NEIL MITCHELL: On the line. Dr Rachel David, Chief Executive of Private Healthcare Australia. Good morning.
RACHEL DAVID: Morning, Neil.
NEIL MITCHELL: Well it sounds like private patients are being dudded, are they?
RACHEL DAVID: Well no. As it turns out, the Victorian Minister actually issued a correction for that statement. What will be happening is that people will be, as it should happen, be prioritised based on clinical need. So those more urgent cases- people that are in distress from pain and can’t be managed at home or who are at risk of losing a critical bodily function, that’s possibly permanent like mobility or vision will be prioritised. And at least in the first few weeks, that is how that will be assessed. So it’s the patient treating doctor that will be making the decision about who receives the surgery first.
NEIL MITCHELL: Okay. Well that’s good. That’s as it should be but I would assume, and that’s because of the nature of the crisis we’ve got obviously, that people who- private patients will be waiting – well some of them – will be waiting longer than they otherwise would’ve been because public patients are going in.
RACHEL DAVID: Well that’s right. But we’re not expecting that to be a major issue at the moment. Because we’ve managed the crisis so well, there is a lot of capacity in private hospitals at the moment, so they’re really not seeing a lot of people coming in for spurious reasons. They have done the right thing and I think what the …
NEIL MITCHELL: [Interrupts] Too many people go into hospital for spurious reasons, do they?
RACHEL DAVID: Well you know, I mean what I’m trying to say is that, some people, they go into hospital for cosmetic surgery, for example, and all of that’s stopped. So there is full capacity in the private hospital system at the moment. The Minister in Victoria had secured some of that capacity to cope with the very real threat of a blow out in public hospital waiting lists but that doesn’t mean that public patients will get priority just because of their status. The priority will be based on how sick that person is and what the need is. And we’ve clarified that not just with the Government but also with the Victorian AMA, that is fully supportive of that position.

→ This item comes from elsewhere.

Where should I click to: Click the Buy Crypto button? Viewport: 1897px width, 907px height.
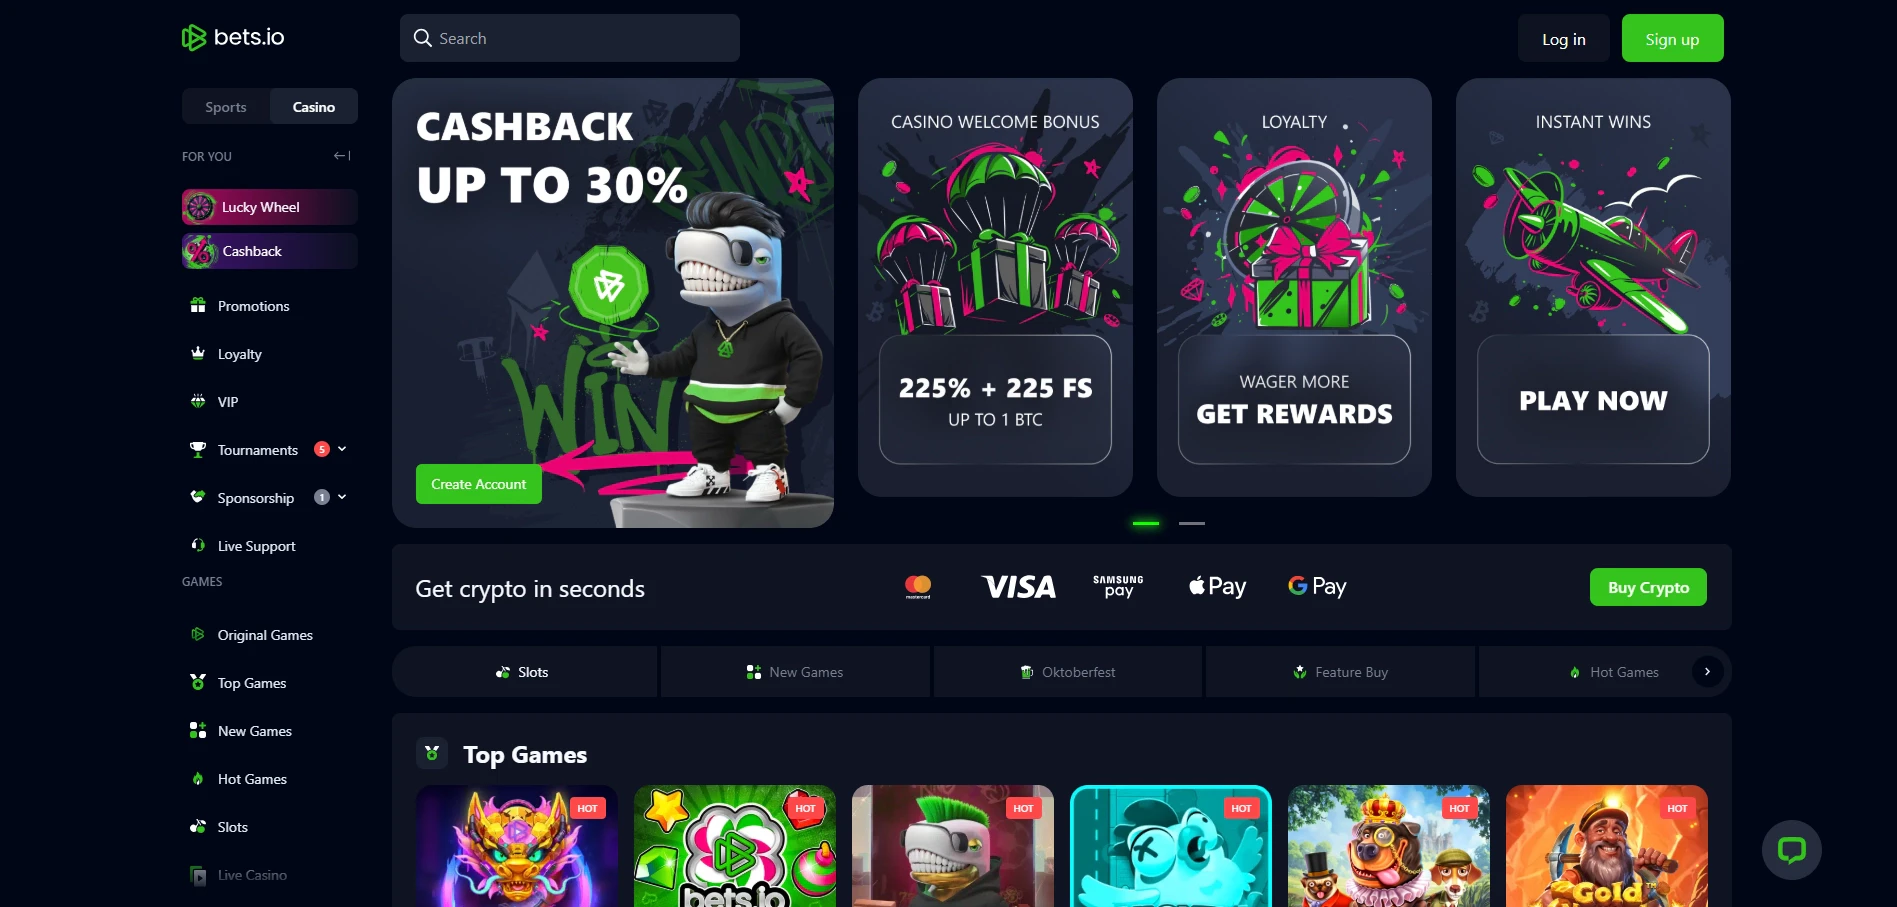coord(1648,587)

NEIL MITCHELL: Good. What sort of payment are the private hospitals getting from the Government?
RACHEL DAVID: Look, it’s under an agreement that I believe was signed with the Commonwealth Government, to cover their costs while they were empty so they could still continue to pay nurses even if they weren’t working at full capacity, for example. And I also believe that in Victoria, they have signed an agreement to permit them to treat some public patients in the event that the system becomes overwhelmed from the combination of coronavirus and the regular …

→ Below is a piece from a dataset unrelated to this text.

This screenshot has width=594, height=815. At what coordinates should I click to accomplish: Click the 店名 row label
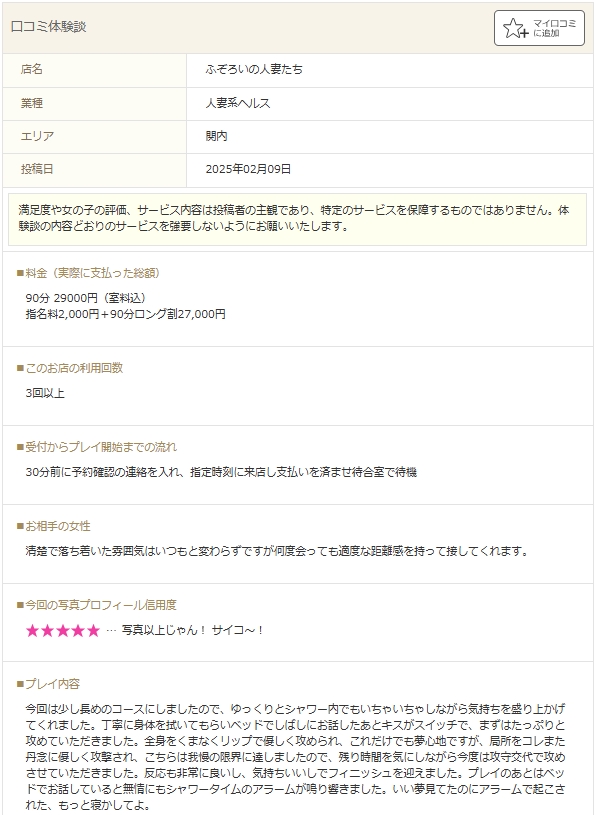pos(32,69)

NEIL MITCHELL: [Interrupts] So does that mean the private hospitals are being paid to sort of be on standby?
RACHEL DAVID: Look, I don’t know the details of that. That’s a confidential arrangement …
NEIL MITCHELL: [Interrupts] But it shouldn’t be. It’s taxpayers’ money.

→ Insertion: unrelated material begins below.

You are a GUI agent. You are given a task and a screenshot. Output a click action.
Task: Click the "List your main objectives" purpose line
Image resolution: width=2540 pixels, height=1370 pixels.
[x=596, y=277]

RACHEL DAVID: I think in time all of the information will be released. We’re not party to it at the moment. But what our view is- is that if people that have private health insurance have had their surgeries delayed as a result of the COVID crisis, they need to discuss when it could be rescheduled with their treating doctor and the medical practice and their treating doctor will advocate for them about when and where their surgery should take place. There’s no reason for a private patient to feel that their surgery has been delayed indefinitely.
NEIL MITCHELL: So the Minister got it wrong?
RACHEL DAVID: Look, I think she has issued a clarification and …
NEIL MITCHELL: [Interrupts] So she got it wrong. [Laughs]
RACHEL DAVID: Yeah. And that’s- I mean it’s a relief for all of us to know.
NEIL MITCHELL: Oh my- A lot of people were saying hang on last night. Alright. Thank you very much for your time. Dr Rachel David, Chief Executive, Private Healthcare Australia.

The Minister got it wrong. In fact, she’s made a habit of this- that Jenny Mikakos, through this whole situation. Things are moving quickly; she’ll be tired. Things are tough. Cut her some slack but she’s made quite a few [indistinct].